Há 127 anos, nascia Buenaventura Durruti, um dos principais nomes da militância anarquista na Espanha e no mundo
Igor Natusch
Uma mala velha, carregando algumas roupas pessoais, e uma dívida de 100 pesetas com a Confederación Nacional del Trabajo (CNT). Isso é tudo que o operário anarquista Buenaventura Durruti Dumange deixou como posses ao morrer. A mirrada lista de bens exemplifica bem a tenacidade de princípios do espanhol, nascido no dia 14 de julho de 1896, na cidade de León: mesmo participando de assaltos a bancos e ricos proprietários durante toda a vida, nunca colocou dinheiro no próprio bolso. Hoje, Durruti é amplamente reconhecido como herói e um dos mais significantes militantes anarquistas do século passado, em uma trajetória marcada pela ousadia e pela obstinação.
Filho de mecânico, o jovem Buenaventura seguiu o caminho profissional do pai e, como ele, foi filiado à Unión General de Trabajadores (UGT), de caráter socialista. Após participar da greve convocada pelo central sindical em agosto de 1917, acabou demitido e rumou para a França, onde teve contato com anarquistas exilados que influenciaram sua formação intelectual. Indignado com a repressão brutal do governo espanhol contra os anarquistas, retornou ao país natal em 1920 e formou o grupo paramilitar Los Justicieros, que se pretendia uma reação a crimes cometidos por governantes e patrões. De fato, o cenário na Espanha era de uma guerra civil não declarada, com frequentes relatos de militantes operários executados na rua por pistoleiros. Nesse cenário de violência, chegou a participar de um plano para assassinar o rei Alfonso XIII, desbaratado pelas autoridades. Pouco depois, foi para Madrid, onde, movido por princípios semelhantes, envolveu-se de forma decisiva na formação do grupo Los Solidarios.

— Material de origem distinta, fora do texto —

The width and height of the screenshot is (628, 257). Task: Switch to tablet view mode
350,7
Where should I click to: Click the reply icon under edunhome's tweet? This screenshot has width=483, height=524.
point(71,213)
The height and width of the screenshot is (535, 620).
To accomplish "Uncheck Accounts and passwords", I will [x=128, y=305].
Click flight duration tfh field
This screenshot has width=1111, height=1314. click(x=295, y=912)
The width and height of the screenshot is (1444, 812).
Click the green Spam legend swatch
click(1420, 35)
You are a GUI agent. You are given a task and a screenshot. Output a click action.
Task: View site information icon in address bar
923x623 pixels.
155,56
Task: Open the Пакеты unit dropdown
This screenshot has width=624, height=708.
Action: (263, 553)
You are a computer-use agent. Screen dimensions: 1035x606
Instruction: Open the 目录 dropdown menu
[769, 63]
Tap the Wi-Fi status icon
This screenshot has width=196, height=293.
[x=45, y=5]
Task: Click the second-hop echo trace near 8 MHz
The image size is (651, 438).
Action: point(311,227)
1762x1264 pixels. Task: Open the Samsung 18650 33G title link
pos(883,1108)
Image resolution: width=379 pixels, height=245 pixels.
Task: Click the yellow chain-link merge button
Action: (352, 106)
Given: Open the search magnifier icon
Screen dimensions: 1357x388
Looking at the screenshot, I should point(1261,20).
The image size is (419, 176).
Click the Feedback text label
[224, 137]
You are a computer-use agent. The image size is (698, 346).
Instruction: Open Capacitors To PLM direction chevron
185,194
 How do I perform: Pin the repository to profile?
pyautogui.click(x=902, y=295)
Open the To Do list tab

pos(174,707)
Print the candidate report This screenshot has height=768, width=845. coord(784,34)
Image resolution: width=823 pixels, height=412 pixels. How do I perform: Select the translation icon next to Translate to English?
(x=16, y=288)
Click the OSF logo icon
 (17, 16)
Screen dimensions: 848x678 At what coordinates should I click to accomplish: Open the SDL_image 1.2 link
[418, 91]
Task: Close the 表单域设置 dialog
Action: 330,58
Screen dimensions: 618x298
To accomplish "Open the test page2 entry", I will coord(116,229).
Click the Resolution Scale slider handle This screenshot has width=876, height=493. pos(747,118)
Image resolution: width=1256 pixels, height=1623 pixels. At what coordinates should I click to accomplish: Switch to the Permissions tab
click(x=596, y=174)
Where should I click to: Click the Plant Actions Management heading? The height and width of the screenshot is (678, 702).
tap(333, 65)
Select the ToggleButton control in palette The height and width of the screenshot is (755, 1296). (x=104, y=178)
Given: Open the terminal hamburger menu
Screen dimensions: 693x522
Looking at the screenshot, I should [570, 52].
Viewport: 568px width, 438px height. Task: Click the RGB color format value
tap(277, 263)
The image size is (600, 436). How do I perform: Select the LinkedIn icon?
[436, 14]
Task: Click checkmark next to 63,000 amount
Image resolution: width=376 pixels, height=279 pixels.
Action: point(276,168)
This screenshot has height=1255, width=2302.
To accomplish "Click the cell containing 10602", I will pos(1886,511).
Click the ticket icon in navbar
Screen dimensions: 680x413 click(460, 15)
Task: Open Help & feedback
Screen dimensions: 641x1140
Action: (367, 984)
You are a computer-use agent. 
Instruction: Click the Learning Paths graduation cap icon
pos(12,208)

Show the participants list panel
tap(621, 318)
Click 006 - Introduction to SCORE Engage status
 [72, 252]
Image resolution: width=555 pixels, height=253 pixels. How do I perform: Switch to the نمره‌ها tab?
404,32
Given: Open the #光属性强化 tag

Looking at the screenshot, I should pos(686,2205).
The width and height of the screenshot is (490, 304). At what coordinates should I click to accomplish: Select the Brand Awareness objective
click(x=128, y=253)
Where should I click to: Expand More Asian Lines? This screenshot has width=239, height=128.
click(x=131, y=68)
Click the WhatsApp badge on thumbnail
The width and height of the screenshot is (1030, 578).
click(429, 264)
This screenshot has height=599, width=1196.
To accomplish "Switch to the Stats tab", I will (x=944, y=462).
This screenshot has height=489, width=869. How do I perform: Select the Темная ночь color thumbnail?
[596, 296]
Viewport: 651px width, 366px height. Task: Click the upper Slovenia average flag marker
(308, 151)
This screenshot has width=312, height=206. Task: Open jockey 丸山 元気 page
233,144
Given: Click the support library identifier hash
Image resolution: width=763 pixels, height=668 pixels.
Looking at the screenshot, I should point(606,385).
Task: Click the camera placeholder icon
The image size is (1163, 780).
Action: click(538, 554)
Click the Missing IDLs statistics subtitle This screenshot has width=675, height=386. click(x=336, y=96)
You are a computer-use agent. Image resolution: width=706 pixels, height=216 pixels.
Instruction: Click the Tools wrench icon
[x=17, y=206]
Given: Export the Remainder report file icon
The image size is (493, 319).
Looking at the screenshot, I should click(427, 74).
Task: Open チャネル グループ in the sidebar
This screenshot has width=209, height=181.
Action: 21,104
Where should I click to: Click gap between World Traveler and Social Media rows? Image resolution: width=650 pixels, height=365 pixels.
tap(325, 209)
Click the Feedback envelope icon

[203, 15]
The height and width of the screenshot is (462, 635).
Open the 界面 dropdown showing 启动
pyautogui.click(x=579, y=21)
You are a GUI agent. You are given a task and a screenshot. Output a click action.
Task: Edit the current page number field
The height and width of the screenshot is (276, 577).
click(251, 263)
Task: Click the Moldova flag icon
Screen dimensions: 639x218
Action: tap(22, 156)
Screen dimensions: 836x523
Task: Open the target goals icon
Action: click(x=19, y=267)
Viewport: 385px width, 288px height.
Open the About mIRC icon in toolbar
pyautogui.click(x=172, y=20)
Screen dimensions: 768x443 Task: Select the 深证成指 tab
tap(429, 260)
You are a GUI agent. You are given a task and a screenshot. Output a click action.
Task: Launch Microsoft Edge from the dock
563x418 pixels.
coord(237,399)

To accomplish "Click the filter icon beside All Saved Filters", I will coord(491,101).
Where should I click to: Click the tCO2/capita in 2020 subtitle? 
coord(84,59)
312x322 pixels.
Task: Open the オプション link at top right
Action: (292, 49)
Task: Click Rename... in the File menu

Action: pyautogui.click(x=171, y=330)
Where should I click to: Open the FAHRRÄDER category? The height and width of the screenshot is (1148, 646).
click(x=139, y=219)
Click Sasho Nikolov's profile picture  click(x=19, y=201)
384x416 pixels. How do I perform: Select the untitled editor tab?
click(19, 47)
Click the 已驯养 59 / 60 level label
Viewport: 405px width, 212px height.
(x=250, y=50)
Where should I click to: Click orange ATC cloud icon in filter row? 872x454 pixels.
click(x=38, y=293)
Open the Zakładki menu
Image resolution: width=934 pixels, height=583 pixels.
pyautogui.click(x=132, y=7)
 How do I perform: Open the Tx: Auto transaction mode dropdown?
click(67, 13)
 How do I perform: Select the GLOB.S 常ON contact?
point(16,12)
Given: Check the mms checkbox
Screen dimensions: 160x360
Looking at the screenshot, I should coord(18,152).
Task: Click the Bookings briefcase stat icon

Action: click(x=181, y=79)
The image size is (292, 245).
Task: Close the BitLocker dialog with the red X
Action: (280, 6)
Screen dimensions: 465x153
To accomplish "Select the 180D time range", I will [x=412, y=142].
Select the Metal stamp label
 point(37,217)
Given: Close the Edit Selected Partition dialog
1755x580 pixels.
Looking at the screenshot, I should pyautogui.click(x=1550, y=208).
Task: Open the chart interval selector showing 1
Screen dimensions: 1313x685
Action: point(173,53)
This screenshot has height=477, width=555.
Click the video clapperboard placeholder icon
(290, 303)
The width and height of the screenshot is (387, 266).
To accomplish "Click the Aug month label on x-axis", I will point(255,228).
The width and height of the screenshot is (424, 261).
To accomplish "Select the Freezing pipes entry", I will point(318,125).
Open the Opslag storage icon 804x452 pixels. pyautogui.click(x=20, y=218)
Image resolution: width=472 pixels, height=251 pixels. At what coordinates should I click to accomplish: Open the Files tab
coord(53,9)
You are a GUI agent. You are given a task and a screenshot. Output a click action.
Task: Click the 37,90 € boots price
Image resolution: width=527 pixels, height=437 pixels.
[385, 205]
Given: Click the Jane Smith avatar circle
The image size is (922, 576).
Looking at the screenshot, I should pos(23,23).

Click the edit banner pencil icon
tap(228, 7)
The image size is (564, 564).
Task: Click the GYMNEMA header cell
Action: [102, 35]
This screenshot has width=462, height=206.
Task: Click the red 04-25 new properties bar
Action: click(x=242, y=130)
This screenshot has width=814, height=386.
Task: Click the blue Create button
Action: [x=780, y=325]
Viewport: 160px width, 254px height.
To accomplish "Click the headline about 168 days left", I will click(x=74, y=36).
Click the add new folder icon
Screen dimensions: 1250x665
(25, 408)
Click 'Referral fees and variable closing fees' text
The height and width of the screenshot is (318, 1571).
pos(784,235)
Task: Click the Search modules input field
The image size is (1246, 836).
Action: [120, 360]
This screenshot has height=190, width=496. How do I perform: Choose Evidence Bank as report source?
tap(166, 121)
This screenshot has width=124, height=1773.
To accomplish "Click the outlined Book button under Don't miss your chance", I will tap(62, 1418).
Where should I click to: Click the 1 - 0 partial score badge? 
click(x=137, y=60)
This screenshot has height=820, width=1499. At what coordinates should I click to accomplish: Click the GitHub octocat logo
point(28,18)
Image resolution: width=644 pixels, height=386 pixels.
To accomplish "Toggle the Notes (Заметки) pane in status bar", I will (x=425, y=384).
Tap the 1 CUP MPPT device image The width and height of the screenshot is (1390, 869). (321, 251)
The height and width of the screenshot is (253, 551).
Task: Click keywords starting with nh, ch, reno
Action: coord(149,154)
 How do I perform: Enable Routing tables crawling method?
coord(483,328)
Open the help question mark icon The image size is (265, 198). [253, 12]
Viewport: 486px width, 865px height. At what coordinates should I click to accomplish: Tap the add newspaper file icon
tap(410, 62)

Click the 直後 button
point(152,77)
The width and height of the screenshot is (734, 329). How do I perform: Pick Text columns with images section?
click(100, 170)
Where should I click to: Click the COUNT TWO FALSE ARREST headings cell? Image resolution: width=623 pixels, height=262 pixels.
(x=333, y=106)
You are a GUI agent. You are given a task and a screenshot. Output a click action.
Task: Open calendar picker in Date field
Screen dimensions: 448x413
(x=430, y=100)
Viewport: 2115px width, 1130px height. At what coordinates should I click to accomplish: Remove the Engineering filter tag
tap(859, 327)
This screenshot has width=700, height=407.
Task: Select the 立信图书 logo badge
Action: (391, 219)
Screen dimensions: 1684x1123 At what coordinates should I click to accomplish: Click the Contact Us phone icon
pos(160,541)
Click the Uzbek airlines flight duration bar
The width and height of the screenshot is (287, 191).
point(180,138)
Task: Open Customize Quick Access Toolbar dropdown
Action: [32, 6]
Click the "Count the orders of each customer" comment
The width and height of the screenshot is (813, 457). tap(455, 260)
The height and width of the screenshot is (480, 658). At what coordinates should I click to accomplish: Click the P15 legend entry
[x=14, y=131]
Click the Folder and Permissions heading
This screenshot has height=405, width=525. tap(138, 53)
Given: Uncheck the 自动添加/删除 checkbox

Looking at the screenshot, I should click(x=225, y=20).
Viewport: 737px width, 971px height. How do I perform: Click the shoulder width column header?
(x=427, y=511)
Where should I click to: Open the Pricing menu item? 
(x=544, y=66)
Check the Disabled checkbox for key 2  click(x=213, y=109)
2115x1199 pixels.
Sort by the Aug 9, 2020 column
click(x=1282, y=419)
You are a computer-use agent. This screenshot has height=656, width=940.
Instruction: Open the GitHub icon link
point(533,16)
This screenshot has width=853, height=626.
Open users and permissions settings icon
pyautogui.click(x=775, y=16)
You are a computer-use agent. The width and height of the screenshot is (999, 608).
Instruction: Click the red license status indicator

Durrutia não deixou textos teóricos escritos e, apesar de destacado orador, nunca viu a si mesmo como um pensador anarquista: sua militância era prática, destemida e sem qualquer compromisso com as instituições. Promovia assaltos a banco para financiar a causa, participava de atentados (fala-se de sua atuação, por exemplo, no assassinato do cardeal Juan Soldevilla y Romero, em 1923, em represália à execução do anarco-sindicalista Salvador Seguí) e empreendeu ataques contra bases militares durante a ditadura de Miguel Primo de Rivera, que durou de 1923 e 1930.
Não surpreende que tenha passado longos períodos preso ou fugindo das autoridades. Durante vários anos, esteve na América Latina com o grupo Los Errantes, participando de ações em Cuba, México, Peru, Chile, Uruguai e Argentina. Durante novo exílio na França, conheceu a militante Emilienne Morin, sua companheira desde então. Até o fim de sua vida, Durruti havia sido condenado à morte três vezes (por Espanha, Chile e Argentina) e expulso de oito países.
Integrando a CNT e a Federación Anarquista Ibérica (FAI), Buenaventura Durruti participou do levante de 19 de julho de 1936, que deu início à Guerra Civil Espanhola. Meses depois, em 19 de novembro daquele ano, recebeu um tiro pelas costas, enquanto atuava junto com sua milícia na defesa de Madrid. As circunstâncias de sua morte seguem envoltas em incerteza desde então. Há quem diga que foi morto à traição por socialistas da CNT, enquanto outros alegam que o tiro veio dos próprios anarquistas, que desejavam abandonar a batalha e discordavam da disciplina imposta por Durrutia. Outra versão é de que tenha sido atingido à distância por inimigos, e alguns historiadores sustentam que o tiro foi acidental, disparado pela pistola de um companheiro enquanto este desembarcava de um veículo.